#### [The data]
--------------------------------

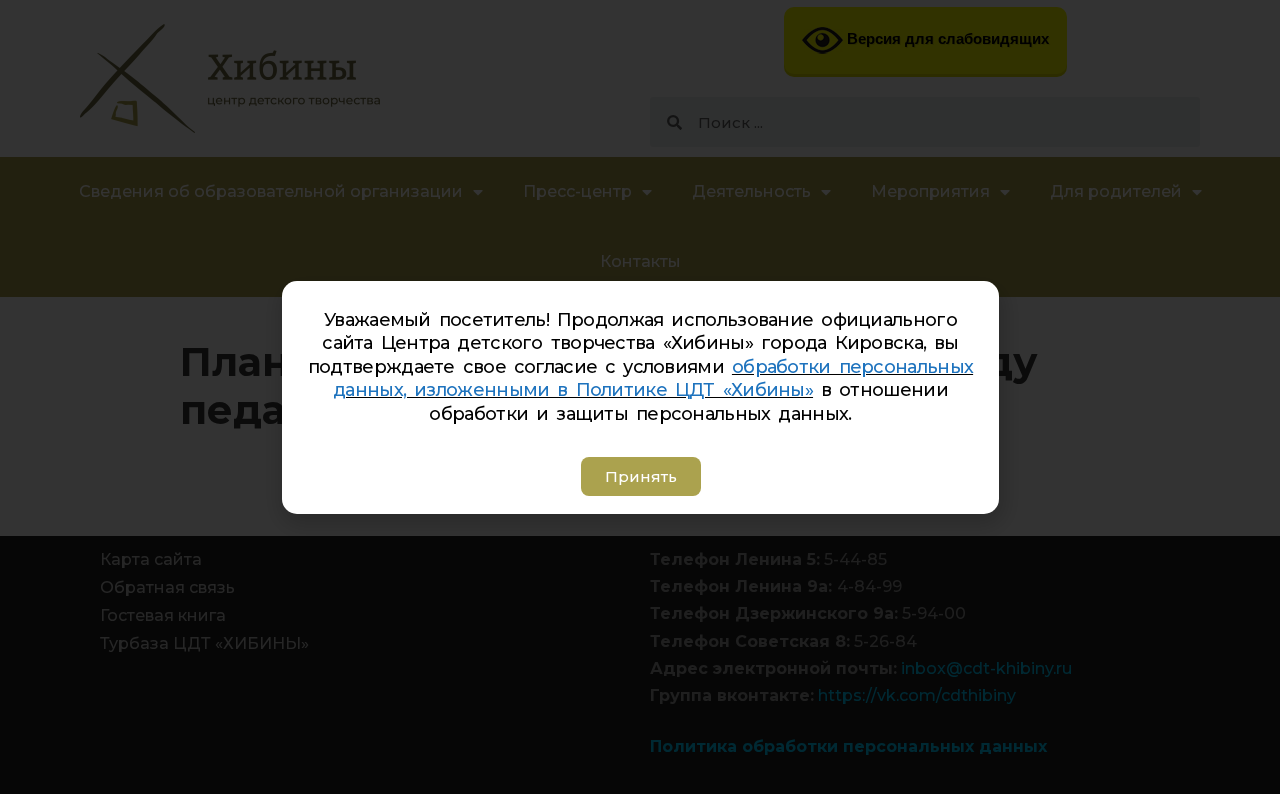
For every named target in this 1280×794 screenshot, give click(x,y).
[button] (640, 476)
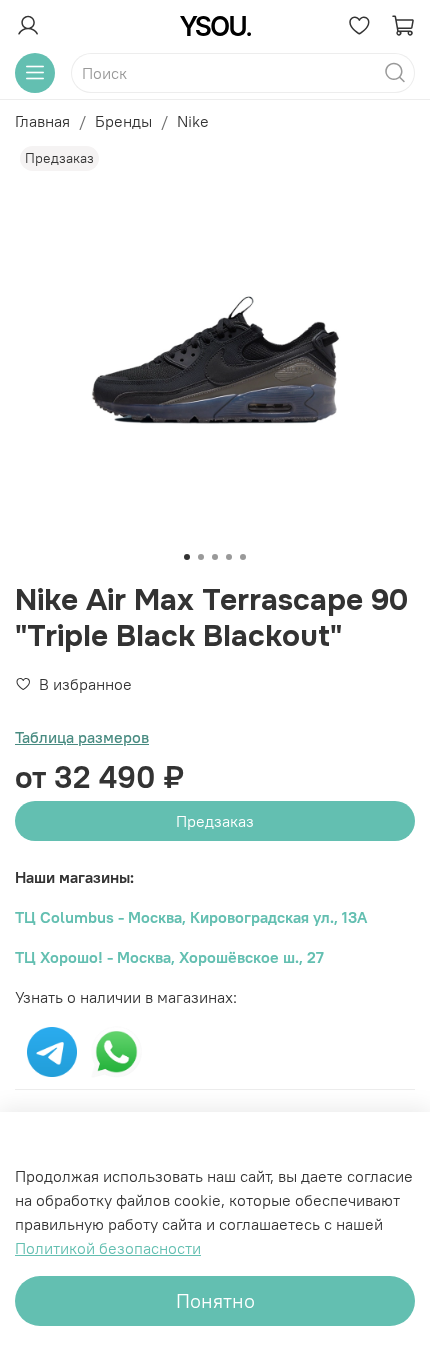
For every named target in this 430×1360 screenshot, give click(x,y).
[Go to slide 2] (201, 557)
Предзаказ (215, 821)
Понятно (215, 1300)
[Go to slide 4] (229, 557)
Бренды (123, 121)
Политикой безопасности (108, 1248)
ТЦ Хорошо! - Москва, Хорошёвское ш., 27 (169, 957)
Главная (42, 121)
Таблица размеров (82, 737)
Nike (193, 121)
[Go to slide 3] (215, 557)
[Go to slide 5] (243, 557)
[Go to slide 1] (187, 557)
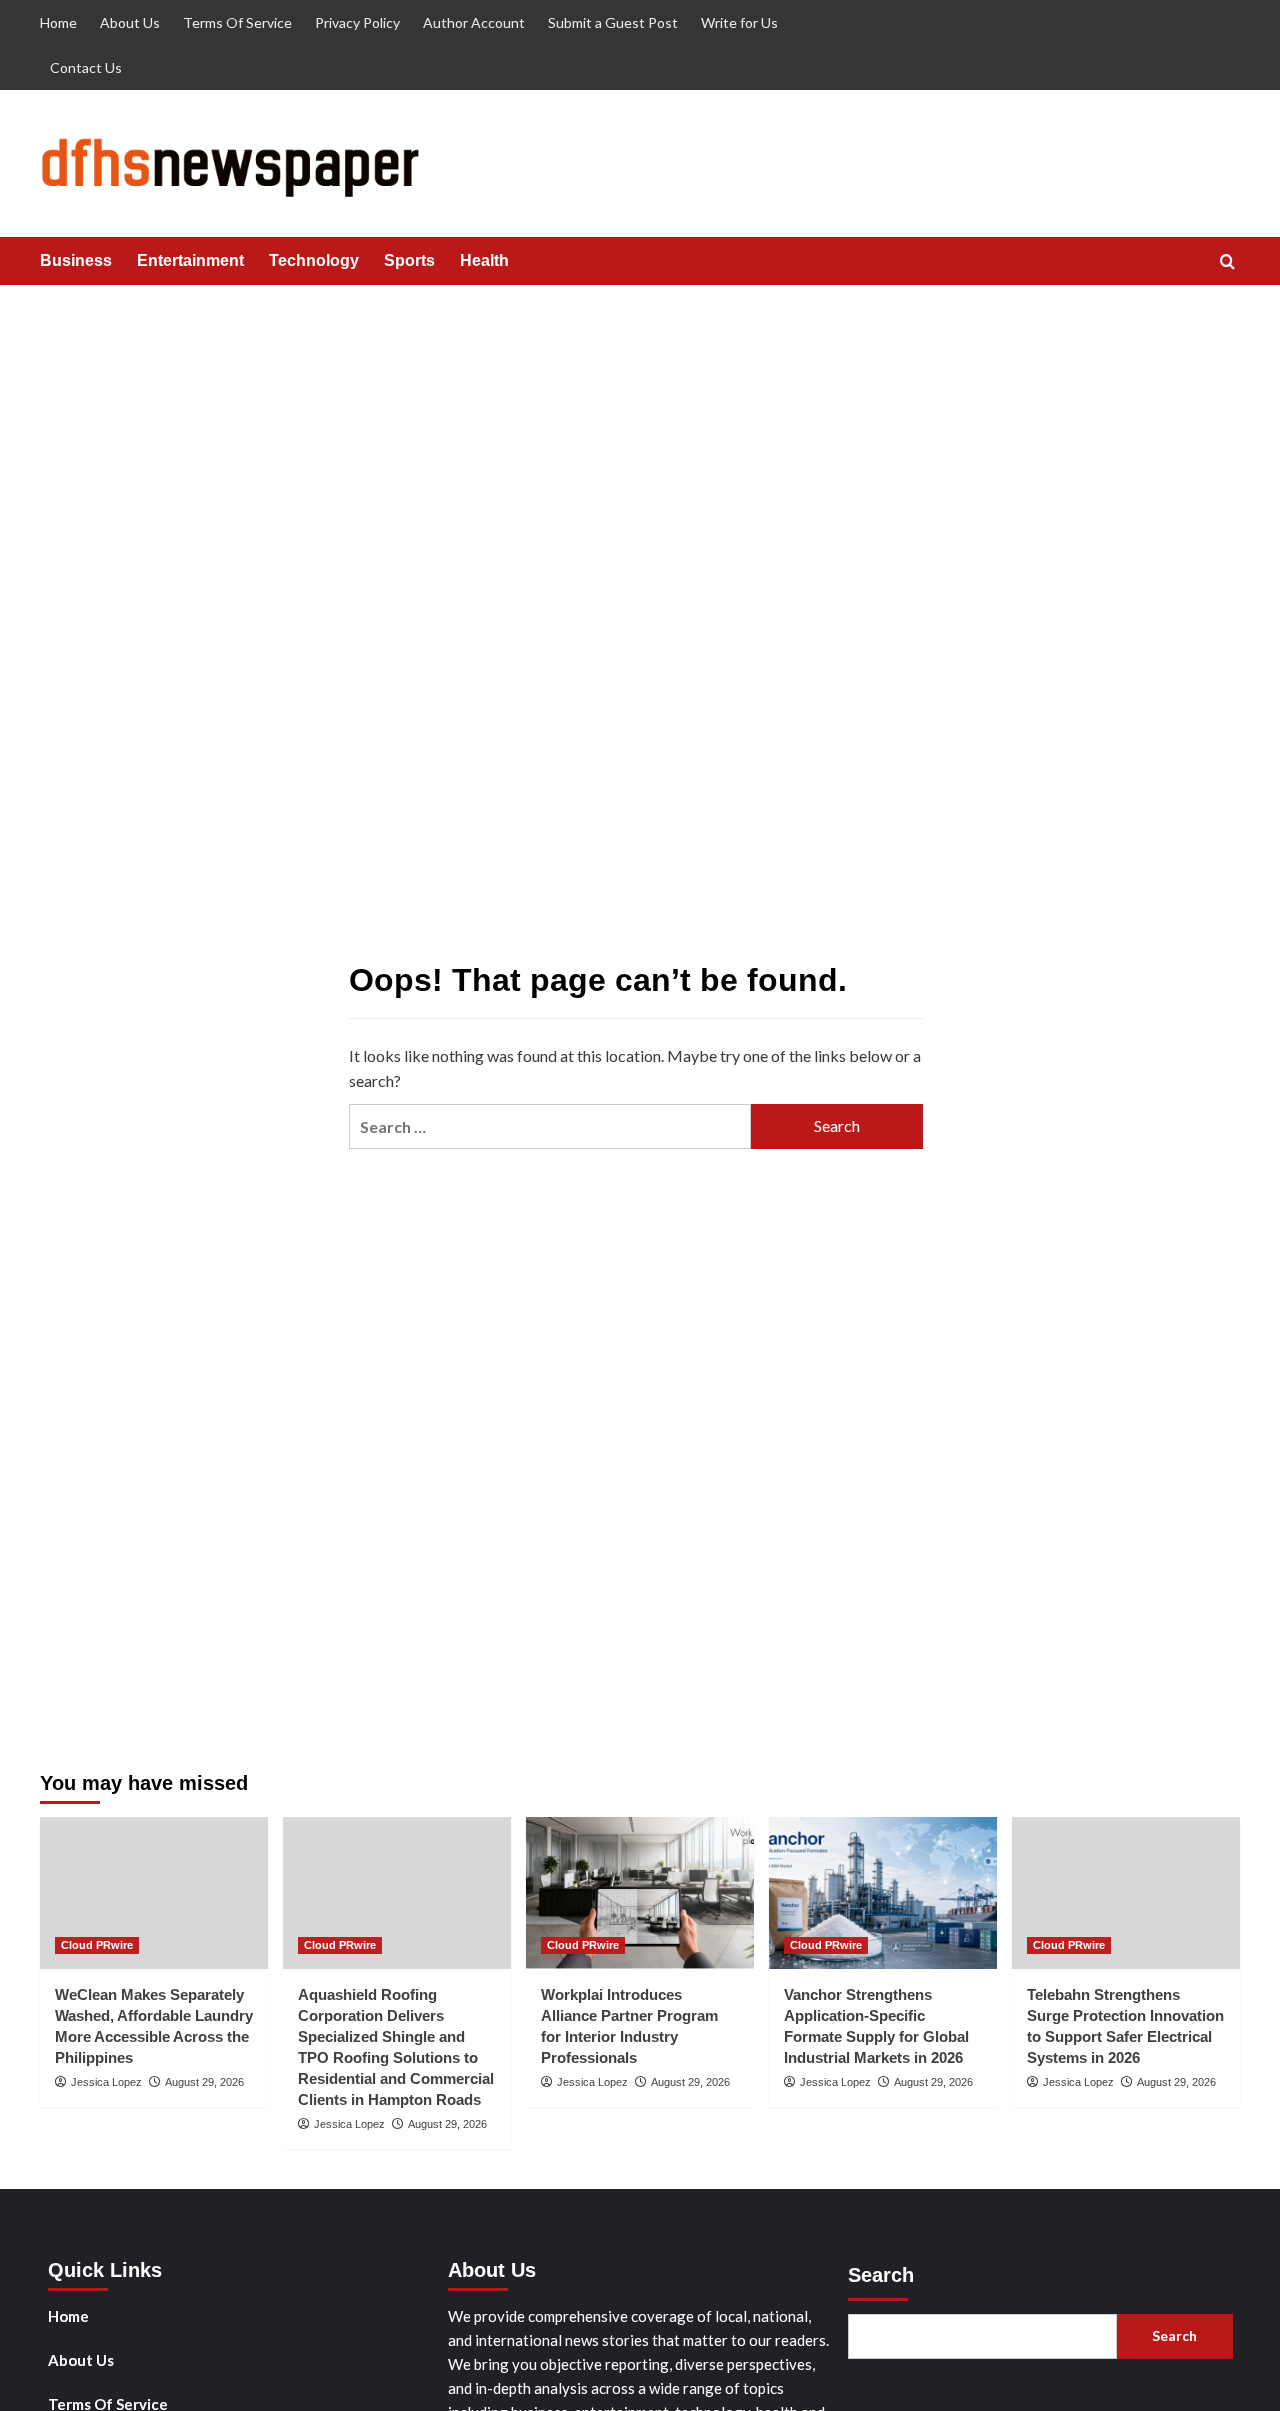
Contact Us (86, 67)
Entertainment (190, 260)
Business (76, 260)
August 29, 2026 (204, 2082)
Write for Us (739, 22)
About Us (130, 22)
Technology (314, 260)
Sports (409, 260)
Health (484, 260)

--------------------------------

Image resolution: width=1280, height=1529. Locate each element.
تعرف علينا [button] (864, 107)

--------------------------------

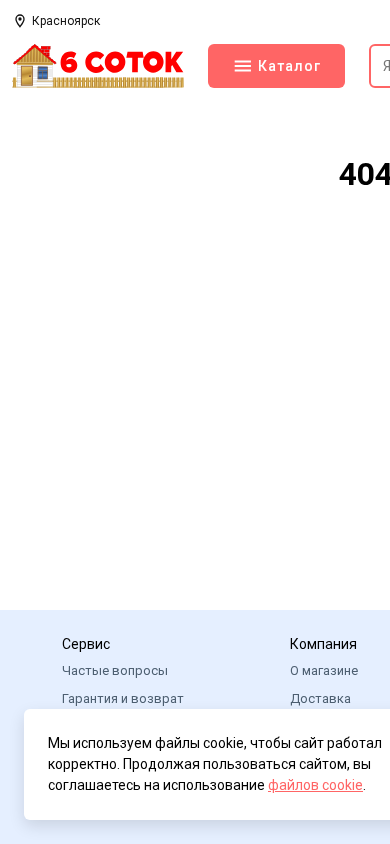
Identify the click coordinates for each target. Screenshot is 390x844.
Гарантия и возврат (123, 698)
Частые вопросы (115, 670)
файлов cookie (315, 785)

--------------------------------

Write out word for word the lines above that run from the one with "Предзаказ (215, 821)" to the one with "Health (484, 260)". Include both end lines; exclude the images.

Предзаказ (215, 821)
Понятно (215, 1300)
[Go to slide 4] (229, 557)
Бренды (123, 121)
Политикой безопасности (108, 1248)
ТЦ Хорошо! - Москва, Хорошёвское ш., 27 (169, 957)
Главная (42, 121)
Таблица размеров (82, 737)
Nike (193, 121)
[Go to slide 3] (215, 557)
[Go to slide 5] (243, 557)
[Go to slide 1] (187, 557)
Contact Us (86, 67)
Entertainment (190, 260)
Business (76, 260)
August 29, 2026 (204, 2082)
Write for Us (739, 22)
About Us (130, 22)
Technology (314, 260)
Sports (409, 260)
Health (484, 260)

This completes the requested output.